Detroit is shown as a failure in every regard and much of the blame goes directly to the city's entrenched Mayor Coleman Young. He is limned as a racist/separatist who advanced the most radical elements of the 'Black Power' movement. While spuriously claiming to have the best interests of their fellow black citizens at heart, Mayor Young and these thugs he countenanced made life a living hell for honest lower class back citizens. His open hostility to whites drove many business out of town leaving scores of unemployed poor black people behind with no way to reach the jobs in the suburbs. By declaring war on his own police department, he empowered criminals, and while a majority of perpetrators may have been black, so was a substantial majority of the victims. Sadly, even though Coleman Young's near-eternal reign finally came to a close, Detroit still has not been able to put all its pieces back together, and long smoldering racial tensions remain strained.

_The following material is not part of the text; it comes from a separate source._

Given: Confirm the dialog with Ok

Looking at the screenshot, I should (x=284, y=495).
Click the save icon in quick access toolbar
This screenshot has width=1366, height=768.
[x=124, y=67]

Atlanta is clearly shown to be the most successful of the three profiled cities; yet it comes across as far from a model of harmonious interracial coexistence. Mayor Andrew Young lacked the hateful separatism of Detroit's Young and displayed a firmer grasp of reality than New York's Lindsey; still he strayed from Martin Luther King's dream and implemented dubious racial counting. After a decade of affirmative action, Ms. Jacoby documents how little concrete progress was made. She also adequately evaluates the damage done by this well-meaning problem. She writes of the resentment toward those who achieved status or jobs based soley on skin color. She discusses the defeatism that afflicted many blacks who knew that their qualifications were not the source of their success or some case not even of interest to their employers. Most interestingly, she recounts fraudulent cases of alleged black companies that served as fronts for dishonest white businessmen and provides evidence that a handful of black companies reaped the vast majority of affirmative action's spoils.
If the tome has a drawback it plods on occasion. The 600+ page work would probably have been enhanced by a 100 page edit--at least half of which should have come from the Atlanta section. Considerable information about the city's leap forward since the mid-1980s was interesting but not directly relevant.
While maintaining impressive objectivity throughout the historical reporting, Ms. Jacoby obviously has a firmly help point of view on race relations, and at no time does she attempt to obfuscate her convictions. She closes with a series of common sense recommendations and truthfully advocates acculturation, mentoring, and a valuing of individuality over group labeling. While most proponents of these proven techniques are conservatives who generally defensively suggest them while fighting to prove they are not racists, Ms. Jacoby's overall political leanings are not on display here. She is to be commended for unapologetically putting forth such ideas. There is nothing racist about calling upon everyone to do his her or best, and giving one his or her own identity is more respectful than herding people together into some artificial category. While these opinions may appear revolutionary and controversial today, Tamar Jacoby is not the first person to call for judging people by the content of their character rather than the color of their skin.